* **Stated task**:
Please find each line in the items below that contains the word "options" and copy those lines out in full.

* **Excerpted data**:
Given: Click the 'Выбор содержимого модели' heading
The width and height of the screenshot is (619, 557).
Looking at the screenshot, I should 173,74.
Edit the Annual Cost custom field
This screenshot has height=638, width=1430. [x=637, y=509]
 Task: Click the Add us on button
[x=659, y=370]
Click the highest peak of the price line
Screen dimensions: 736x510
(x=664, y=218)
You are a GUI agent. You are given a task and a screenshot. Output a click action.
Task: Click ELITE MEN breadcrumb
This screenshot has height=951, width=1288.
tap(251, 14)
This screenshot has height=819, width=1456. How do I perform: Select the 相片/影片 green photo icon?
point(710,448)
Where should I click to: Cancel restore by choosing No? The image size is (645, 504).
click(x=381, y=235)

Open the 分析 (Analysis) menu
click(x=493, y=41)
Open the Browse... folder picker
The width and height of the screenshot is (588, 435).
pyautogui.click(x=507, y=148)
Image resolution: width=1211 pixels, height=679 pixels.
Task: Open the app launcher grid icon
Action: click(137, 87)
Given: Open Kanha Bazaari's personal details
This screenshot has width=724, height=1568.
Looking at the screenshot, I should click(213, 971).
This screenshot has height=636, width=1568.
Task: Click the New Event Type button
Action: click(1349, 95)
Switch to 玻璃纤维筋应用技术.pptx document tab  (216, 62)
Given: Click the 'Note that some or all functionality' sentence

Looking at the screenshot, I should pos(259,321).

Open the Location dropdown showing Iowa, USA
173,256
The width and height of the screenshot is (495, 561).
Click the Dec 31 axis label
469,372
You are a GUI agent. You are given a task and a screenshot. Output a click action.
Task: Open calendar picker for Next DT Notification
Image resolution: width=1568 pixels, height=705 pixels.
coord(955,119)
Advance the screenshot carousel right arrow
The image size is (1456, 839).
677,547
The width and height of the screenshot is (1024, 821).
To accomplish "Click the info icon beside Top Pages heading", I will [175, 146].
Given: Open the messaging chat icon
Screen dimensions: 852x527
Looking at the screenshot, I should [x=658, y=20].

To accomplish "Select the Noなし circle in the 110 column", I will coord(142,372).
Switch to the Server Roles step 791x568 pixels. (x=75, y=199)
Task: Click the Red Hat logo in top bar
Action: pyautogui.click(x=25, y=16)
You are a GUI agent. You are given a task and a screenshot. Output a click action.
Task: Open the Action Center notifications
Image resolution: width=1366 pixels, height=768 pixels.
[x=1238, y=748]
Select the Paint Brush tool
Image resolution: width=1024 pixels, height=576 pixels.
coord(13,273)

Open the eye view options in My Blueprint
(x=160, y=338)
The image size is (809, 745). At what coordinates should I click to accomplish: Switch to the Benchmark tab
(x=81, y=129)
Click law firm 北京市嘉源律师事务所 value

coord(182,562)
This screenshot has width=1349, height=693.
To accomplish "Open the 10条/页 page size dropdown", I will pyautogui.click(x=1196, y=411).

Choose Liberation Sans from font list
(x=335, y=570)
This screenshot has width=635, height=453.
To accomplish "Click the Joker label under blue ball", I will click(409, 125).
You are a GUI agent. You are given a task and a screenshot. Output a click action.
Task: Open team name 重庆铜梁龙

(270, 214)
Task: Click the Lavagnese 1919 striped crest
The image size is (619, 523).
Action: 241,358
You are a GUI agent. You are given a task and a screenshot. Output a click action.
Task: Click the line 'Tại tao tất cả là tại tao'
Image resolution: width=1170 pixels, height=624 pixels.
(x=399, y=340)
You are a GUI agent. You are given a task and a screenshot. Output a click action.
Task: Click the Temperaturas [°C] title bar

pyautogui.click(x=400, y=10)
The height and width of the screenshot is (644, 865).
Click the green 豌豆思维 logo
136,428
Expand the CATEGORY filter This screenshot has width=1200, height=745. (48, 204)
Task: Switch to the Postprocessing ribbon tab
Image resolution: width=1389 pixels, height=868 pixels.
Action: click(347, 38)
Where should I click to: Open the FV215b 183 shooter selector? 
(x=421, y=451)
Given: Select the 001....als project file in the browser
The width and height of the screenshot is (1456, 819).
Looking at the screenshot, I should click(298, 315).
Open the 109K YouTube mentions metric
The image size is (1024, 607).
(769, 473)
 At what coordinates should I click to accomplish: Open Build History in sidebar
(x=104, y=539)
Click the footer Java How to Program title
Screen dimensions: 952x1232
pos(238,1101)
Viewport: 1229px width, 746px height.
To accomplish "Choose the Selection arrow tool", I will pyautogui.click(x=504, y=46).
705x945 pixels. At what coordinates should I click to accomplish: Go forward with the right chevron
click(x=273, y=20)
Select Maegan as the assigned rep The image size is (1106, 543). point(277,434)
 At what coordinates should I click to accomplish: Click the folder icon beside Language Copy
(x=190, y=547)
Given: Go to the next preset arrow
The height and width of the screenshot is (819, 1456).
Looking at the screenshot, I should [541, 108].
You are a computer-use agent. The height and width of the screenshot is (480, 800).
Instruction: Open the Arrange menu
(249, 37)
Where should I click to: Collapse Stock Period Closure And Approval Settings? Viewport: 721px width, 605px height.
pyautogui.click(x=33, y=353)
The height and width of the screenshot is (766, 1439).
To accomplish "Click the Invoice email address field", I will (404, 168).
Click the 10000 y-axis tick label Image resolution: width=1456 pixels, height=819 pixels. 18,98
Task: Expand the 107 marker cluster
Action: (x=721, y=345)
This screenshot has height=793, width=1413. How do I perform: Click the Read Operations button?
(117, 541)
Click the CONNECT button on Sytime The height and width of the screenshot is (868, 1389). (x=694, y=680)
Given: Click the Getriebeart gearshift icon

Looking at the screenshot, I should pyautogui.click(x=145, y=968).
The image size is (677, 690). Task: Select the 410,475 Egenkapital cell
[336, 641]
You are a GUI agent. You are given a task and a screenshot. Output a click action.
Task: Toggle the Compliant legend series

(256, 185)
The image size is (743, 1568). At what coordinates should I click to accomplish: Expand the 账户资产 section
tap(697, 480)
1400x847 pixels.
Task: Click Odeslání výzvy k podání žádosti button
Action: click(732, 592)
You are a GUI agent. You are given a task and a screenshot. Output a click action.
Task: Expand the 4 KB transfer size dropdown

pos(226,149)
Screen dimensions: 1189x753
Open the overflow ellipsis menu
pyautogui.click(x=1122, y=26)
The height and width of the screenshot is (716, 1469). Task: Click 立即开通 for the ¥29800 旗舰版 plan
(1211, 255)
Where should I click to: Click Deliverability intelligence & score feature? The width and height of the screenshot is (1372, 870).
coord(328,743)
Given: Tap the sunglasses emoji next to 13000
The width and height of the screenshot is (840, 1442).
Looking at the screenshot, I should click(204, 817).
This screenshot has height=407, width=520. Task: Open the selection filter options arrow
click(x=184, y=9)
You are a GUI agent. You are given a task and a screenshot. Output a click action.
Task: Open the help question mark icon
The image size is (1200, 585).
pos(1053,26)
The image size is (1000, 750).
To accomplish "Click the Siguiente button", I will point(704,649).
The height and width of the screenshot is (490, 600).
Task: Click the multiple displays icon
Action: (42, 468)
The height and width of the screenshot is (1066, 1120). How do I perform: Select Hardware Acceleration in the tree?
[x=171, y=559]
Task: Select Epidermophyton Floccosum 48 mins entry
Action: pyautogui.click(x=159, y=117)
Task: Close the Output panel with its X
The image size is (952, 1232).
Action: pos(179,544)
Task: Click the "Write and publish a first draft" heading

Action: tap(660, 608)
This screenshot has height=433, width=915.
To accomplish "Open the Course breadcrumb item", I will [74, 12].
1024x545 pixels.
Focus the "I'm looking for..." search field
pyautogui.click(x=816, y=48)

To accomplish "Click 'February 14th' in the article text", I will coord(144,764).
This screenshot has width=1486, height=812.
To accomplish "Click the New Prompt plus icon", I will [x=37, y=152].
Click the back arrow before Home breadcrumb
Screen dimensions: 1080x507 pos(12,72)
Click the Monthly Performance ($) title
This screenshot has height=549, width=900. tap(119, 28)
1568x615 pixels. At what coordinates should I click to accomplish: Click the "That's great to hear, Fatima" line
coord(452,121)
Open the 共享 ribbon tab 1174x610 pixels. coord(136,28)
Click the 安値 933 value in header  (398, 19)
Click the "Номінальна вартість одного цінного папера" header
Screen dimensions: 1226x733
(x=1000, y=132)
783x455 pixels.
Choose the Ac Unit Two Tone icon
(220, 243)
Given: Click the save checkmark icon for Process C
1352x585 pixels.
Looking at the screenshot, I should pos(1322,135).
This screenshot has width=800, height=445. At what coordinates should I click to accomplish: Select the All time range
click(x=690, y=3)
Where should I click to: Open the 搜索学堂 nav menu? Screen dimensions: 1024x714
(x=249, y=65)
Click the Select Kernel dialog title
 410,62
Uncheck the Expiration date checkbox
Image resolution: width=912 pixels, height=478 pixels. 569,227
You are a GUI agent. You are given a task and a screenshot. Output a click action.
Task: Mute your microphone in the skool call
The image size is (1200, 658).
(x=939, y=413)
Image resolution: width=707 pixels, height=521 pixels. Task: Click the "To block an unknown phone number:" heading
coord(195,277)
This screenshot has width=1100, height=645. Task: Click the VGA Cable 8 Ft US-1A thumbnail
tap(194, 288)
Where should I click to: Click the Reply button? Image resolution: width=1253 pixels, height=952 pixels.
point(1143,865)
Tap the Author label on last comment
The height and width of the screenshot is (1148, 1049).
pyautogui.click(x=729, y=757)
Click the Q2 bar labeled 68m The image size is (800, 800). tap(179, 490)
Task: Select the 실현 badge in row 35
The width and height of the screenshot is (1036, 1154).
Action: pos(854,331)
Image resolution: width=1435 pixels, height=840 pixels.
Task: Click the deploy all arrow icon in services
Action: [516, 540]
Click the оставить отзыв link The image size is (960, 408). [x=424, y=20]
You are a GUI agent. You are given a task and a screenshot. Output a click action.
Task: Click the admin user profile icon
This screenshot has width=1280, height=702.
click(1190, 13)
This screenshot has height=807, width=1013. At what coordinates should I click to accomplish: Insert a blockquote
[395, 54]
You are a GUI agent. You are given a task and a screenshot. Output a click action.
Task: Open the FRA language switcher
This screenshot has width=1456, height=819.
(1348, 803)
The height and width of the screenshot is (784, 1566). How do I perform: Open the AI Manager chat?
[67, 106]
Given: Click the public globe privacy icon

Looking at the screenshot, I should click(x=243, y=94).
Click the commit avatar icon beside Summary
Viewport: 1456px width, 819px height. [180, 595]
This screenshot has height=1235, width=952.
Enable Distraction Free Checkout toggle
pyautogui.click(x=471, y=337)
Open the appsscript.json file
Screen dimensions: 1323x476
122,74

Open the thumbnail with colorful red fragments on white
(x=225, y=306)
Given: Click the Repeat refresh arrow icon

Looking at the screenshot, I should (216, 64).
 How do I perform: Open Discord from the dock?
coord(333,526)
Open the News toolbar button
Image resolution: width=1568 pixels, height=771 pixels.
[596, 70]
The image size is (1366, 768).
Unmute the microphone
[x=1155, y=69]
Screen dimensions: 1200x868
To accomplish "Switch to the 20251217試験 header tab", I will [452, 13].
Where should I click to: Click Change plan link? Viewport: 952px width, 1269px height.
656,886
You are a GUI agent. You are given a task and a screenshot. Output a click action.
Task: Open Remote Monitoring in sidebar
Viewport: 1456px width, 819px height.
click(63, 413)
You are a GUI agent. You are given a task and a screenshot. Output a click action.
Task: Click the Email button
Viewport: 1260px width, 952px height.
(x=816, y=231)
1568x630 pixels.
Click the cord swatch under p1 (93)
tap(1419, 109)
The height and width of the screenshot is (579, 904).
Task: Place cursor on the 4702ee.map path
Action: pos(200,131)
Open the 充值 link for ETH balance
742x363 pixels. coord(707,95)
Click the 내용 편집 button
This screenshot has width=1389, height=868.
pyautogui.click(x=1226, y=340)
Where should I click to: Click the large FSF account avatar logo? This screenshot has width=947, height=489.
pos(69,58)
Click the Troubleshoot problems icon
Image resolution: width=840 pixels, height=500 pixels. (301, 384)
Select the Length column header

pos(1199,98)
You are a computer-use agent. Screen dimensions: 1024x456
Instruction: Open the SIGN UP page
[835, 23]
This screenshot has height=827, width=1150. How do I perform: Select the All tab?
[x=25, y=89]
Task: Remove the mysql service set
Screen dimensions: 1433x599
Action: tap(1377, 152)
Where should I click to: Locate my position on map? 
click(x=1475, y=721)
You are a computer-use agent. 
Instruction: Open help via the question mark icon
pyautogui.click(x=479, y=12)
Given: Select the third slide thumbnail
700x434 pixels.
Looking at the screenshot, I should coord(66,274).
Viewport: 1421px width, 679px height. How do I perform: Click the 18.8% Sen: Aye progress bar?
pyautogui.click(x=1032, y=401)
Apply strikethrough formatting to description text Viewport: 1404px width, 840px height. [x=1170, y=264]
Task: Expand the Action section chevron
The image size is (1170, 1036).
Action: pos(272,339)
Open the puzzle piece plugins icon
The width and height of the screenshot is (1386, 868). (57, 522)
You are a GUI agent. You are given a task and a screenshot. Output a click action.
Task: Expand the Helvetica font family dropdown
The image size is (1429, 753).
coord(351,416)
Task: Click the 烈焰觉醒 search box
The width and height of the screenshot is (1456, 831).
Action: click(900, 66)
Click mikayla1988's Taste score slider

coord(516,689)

* **Result of this exercise**:
Open the eye view options in My Blueprint
This screenshot has height=407, width=520. Task: Open the selection filter options arrow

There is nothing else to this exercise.